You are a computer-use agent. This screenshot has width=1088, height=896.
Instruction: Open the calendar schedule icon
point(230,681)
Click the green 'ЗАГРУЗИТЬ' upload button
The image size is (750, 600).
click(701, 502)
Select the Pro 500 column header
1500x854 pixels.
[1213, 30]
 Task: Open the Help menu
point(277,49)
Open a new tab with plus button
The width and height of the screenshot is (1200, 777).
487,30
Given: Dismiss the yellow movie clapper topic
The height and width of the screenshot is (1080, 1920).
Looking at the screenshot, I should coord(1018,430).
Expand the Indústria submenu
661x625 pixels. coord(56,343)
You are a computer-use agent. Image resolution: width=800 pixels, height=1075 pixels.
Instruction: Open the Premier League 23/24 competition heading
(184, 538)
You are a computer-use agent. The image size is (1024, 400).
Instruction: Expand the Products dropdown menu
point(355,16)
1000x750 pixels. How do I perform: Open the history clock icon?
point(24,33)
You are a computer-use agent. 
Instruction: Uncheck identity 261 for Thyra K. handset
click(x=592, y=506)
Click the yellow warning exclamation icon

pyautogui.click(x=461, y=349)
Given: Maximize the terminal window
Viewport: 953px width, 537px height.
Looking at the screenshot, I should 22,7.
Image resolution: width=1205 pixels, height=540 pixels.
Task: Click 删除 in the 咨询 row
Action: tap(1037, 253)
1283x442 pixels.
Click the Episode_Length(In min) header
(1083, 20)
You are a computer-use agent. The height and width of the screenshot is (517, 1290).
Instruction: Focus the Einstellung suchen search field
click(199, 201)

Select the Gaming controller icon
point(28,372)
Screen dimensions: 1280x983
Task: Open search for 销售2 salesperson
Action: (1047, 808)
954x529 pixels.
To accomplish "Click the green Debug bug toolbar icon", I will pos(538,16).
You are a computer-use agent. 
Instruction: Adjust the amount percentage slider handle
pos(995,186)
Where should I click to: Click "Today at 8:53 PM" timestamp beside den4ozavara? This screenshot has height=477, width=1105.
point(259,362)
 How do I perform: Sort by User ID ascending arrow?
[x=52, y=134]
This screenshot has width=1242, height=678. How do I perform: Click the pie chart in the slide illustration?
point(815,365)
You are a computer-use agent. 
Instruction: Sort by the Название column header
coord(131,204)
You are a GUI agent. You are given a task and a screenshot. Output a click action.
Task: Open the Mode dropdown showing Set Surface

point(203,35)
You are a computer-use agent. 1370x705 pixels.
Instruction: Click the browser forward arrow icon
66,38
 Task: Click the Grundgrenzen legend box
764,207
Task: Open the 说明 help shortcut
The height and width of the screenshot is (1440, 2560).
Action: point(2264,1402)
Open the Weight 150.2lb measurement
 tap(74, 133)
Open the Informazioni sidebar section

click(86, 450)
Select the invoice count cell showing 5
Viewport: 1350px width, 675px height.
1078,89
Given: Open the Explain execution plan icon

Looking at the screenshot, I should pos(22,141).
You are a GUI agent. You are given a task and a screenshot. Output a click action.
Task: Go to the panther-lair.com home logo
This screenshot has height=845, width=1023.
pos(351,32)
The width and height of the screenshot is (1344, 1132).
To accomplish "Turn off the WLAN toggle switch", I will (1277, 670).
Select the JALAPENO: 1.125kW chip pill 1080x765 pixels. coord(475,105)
────────────────
**What is required**
The listing above should be transcribed in full, exactly as written.

**Task solution**
You are a computer-use agent. This screenshot has width=1088, height=896.
Instruction: Open the calendar schedule icon
point(230,681)
Click the green 'ЗАГРУЗИТЬ' upload button
The image size is (750, 600).
click(701, 502)
Select the Pro 500 column header
1500x854 pixels.
[1213, 30]
 Task: Open the Help menu
point(277,49)
Open a new tab with plus button
The width and height of the screenshot is (1200, 777).
487,30
Given: Dismiss the yellow movie clapper topic
The height and width of the screenshot is (1080, 1920).
Looking at the screenshot, I should coord(1018,430).
Expand the Indústria submenu
661x625 pixels. coord(56,343)
You are a computer-use agent. Image resolution: width=800 pixels, height=1075 pixels.
Instruction: Open the Premier League 23/24 competition heading
(184, 538)
You are a computer-use agent. The image size is (1024, 400).
Instruction: Expand the Products dropdown menu
point(355,16)
1000x750 pixels. How do I perform: Open the history clock icon?
point(24,33)
You are a computer-use agent. 
Instruction: Uncheck identity 261 for Thyra K. handset
click(x=592, y=506)
Click the yellow warning exclamation icon

pyautogui.click(x=461, y=349)
Given: Maximize the terminal window
Viewport: 953px width, 537px height.
Looking at the screenshot, I should 22,7.
Image resolution: width=1205 pixels, height=540 pixels.
Task: Click 删除 in the 咨询 row
Action: tap(1037, 253)
1283x442 pixels.
Click the Episode_Length(In min) header
(1083, 20)
You are a computer-use agent. The height and width of the screenshot is (517, 1290).
Instruction: Focus the Einstellung suchen search field
click(199, 201)

Select the Gaming controller icon
point(28,372)
Screen dimensions: 1280x983
Task: Open search for 销售2 salesperson
Action: (1047, 808)
954x529 pixels.
To accomplish "Click the green Debug bug toolbar icon", I will pos(538,16).
You are a computer-use agent. 
Instruction: Adjust the amount percentage slider handle
pos(995,186)
Where should I click to: Click "Today at 8:53 PM" timestamp beside den4ozavara? This screenshot has height=477, width=1105.
point(259,362)
 How do I perform: Sort by User ID ascending arrow?
[x=52, y=134]
This screenshot has width=1242, height=678. How do I perform: Click the pie chart in the slide illustration?
point(815,365)
You are a computer-use agent. 
Instruction: Sort by the Название column header
coord(131,204)
You are a GUI agent. You are given a task and a screenshot. Output a click action.
Task: Open the Mode dropdown showing Set Surface

point(203,35)
You are a computer-use agent. 1370x705 pixels.
Instruction: Click the browser forward arrow icon
66,38
 Task: Click the Grundgrenzen legend box
764,207
Task: Open the 说明 help shortcut
The height and width of the screenshot is (1440, 2560).
Action: point(2264,1402)
Open the Weight 150.2lb measurement
 tap(74, 133)
Open the Informazioni sidebar section

click(86, 450)
Select the invoice count cell showing 5
Viewport: 1350px width, 675px height.
1078,89
Given: Open the Explain execution plan icon

Looking at the screenshot, I should pos(22,141).
You are a GUI agent. You are given a task and a screenshot. Output a click action.
Task: Go to the panther-lair.com home logo
This screenshot has height=845, width=1023.
pos(351,32)
The width and height of the screenshot is (1344, 1132).
To accomplish "Turn off the WLAN toggle switch", I will (1277, 670).
Select the JALAPENO: 1.125kW chip pill 1080x765 pixels. coord(475,105)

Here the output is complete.